New Haven Connecticut, which hosts Yale University, which I attend, is one example of a complex and, at times, exploitative city-school relationship. According to the movement Yale Respect New Haven,

40% of New Haven residents are currently unable to afford needs such as housing and food, and 34% of young kids live in poverty.

Their website says, “Years of austerity have undermined our ability to address inequality and poverty,”. Yale, in contrast, boasts an endowment of 42.3 billion dollars.
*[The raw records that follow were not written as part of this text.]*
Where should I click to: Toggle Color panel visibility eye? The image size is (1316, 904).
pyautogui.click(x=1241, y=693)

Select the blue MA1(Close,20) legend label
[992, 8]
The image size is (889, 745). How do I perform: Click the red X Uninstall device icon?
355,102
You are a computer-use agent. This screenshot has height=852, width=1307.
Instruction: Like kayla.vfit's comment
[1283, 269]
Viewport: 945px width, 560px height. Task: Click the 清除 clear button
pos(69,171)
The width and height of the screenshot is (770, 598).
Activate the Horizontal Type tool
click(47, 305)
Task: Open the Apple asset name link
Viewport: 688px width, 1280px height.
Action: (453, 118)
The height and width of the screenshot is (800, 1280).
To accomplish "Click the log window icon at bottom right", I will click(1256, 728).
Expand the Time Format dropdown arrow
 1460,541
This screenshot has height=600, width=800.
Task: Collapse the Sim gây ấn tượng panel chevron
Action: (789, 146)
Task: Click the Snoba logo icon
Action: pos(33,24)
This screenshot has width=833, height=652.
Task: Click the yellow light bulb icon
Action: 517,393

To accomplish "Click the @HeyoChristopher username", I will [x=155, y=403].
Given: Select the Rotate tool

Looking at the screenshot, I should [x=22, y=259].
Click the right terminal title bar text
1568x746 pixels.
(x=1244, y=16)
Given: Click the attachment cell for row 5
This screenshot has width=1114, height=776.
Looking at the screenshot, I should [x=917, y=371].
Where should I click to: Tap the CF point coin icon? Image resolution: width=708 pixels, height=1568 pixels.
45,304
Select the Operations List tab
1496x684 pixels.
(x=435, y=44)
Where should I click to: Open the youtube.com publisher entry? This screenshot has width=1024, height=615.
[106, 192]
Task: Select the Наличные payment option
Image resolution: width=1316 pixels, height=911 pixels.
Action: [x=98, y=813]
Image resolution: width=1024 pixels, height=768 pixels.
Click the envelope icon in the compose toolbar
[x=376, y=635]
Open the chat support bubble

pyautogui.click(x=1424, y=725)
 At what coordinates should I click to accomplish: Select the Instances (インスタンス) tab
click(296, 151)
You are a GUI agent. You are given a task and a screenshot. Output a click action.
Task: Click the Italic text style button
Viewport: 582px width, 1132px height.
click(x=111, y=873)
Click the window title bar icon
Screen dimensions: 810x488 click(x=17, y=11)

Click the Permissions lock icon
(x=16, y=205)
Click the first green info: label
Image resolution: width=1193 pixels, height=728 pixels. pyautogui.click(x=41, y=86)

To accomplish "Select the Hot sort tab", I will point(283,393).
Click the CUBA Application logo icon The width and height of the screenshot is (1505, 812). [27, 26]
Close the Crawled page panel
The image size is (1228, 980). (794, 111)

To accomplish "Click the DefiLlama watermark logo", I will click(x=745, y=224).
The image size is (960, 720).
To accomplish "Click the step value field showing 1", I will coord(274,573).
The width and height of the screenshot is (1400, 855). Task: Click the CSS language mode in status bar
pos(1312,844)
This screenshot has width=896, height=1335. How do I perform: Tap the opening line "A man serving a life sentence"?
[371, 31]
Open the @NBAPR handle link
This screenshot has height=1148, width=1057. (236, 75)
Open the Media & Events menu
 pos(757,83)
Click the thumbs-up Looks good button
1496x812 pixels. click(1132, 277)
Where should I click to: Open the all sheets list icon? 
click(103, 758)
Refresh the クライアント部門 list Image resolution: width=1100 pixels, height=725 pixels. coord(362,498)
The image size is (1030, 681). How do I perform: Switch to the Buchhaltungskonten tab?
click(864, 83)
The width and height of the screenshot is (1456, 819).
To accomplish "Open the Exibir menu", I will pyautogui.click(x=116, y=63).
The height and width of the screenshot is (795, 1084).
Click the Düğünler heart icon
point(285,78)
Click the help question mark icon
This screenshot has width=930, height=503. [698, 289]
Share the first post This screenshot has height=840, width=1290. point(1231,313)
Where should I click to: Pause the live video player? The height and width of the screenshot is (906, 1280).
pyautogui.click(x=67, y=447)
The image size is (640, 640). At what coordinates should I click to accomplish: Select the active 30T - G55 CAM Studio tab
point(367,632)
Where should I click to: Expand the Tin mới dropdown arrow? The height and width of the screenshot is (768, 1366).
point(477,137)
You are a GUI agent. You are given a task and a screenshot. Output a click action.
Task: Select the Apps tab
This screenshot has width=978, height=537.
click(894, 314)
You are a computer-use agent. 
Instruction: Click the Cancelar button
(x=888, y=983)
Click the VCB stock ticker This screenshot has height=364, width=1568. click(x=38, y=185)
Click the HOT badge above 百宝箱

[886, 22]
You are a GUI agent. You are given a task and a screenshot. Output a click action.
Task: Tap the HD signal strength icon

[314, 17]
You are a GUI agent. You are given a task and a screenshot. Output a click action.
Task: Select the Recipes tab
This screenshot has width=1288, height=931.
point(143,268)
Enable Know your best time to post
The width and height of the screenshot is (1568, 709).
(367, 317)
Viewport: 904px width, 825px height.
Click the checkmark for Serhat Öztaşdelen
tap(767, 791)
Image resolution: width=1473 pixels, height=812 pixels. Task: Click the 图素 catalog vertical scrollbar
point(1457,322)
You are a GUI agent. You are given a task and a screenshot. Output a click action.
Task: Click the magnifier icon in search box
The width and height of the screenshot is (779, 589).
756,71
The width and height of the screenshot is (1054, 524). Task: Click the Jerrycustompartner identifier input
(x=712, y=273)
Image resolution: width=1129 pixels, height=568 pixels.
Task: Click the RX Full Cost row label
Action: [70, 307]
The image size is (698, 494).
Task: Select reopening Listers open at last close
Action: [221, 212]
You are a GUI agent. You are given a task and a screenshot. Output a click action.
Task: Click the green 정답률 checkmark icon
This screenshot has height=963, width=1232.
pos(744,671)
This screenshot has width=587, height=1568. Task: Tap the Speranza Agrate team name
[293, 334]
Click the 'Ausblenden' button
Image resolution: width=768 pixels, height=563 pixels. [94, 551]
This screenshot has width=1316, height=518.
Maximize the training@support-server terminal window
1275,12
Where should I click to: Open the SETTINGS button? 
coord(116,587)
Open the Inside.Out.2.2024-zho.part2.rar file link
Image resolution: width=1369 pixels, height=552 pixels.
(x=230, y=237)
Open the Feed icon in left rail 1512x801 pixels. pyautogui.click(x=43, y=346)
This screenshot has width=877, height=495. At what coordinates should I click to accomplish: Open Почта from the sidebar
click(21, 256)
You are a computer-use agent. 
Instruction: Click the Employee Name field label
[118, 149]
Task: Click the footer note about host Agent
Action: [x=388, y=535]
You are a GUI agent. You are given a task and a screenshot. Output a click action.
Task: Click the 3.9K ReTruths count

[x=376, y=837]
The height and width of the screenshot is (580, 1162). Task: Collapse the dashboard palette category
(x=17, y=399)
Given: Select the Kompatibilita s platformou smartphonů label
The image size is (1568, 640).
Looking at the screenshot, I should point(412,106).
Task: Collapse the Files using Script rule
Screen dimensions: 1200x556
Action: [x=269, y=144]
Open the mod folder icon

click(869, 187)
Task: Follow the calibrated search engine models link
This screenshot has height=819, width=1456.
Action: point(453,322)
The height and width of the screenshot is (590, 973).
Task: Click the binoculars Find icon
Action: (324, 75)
95 percent of students enrolled in college in America attend not-for-profit universities. Universities that hold non-profit status are tax-exempt, in consideration of their charitable purposes. This means that most universities do not pay real-estate taxes, which can put significant financial stress on host-cities. Sixty percent of real estate value in New Haven is owned by Yale and is therefore tax-exempt. Yale does not pay $146 million annually on the property value. As a result, over the past decade the city has been denied more  than a $1 billion in revenue, money which could have been invested in critical social services in the midst of a global health emergency.

New Haven is a coastal city, subject to the flooding and storms characteristic of climate change in New England. Fair Haven, a neighborhood in New Haven where flood-prone properties are concentrated, is 85.5 percent Black and Hispanic. When New Haven floods, a consequence of climate change induced by carbon-emitting industries, Yale is dually implicated in the excessive burden placed on marginalized communities; through its investments in the fossil fuel industry, and through withholding funds that could be used to rebuild and invest in climate-resilient infrastructure and initiatives.

City residents, organizations, and local officials are essential stakeholders; it is extremely important that students ally with local communities in their fight for divestment and endowment justice. In our movement at Yale, we have partnered with Local 33, the graduate student union, the New Haven Climate Movement led by local high schoolers, and New Haven Rising, a local economic, racial, and social justice movement. Sarah Miller, the Alder from the Fair Haven neighborhood, attended a key meeting our coalition held with the Connecticut Attorney General about Yale’s investments in fossil fuels.

Divestment movements preach reinvestment; our coalition demands that Yale reinvest the wealth it has accumulated from extractive and exploitative industries in much-needed social services for marginalized communities on campus and in the city of New Haven. However, investment starts with student organizers themselves, in time, effort, and a sense of responsibility and care for the issues at stake in your own host city. Divestment of fossil fuel funds from endowments remains critical. But your college or university’s responsibility for the state of your city’s disparities in income, housing, health care, real estate, and more will not end with divestment. Reinvesting and reducing inequity in host cities is the next step.

— RCC Presidential Fellow Molly Weiner


RCC Presidential Fellow — Molly Weiner — Yale University

RCC Presidential Fellow Molly Weiner is a sophomore at Yale University majoring in American Studies with a focus on politics and the environment and is pursuing a certificate in Advanced Spanish. She is an organizer with the Yale Endowment Justice Coalition, a movement of students, faculty, alumni, and community members who oppose the financialization of higher education and believe that Yale’s endowment is an inherently political force to be used for moral ends. In February 2021, Molly helped found the Fossil Free 5 coalition of divestment organizers at Yale, Princeton, MIT, Stanford, and Vanderbilt; organizers filed legal complaints with the attorneys general in their respective states, arguing that endowment investments in the fossil fuel industry are illegal under state law. Their activism was featured in CNN, The Washington PostThe Guardian, and Grist, among others.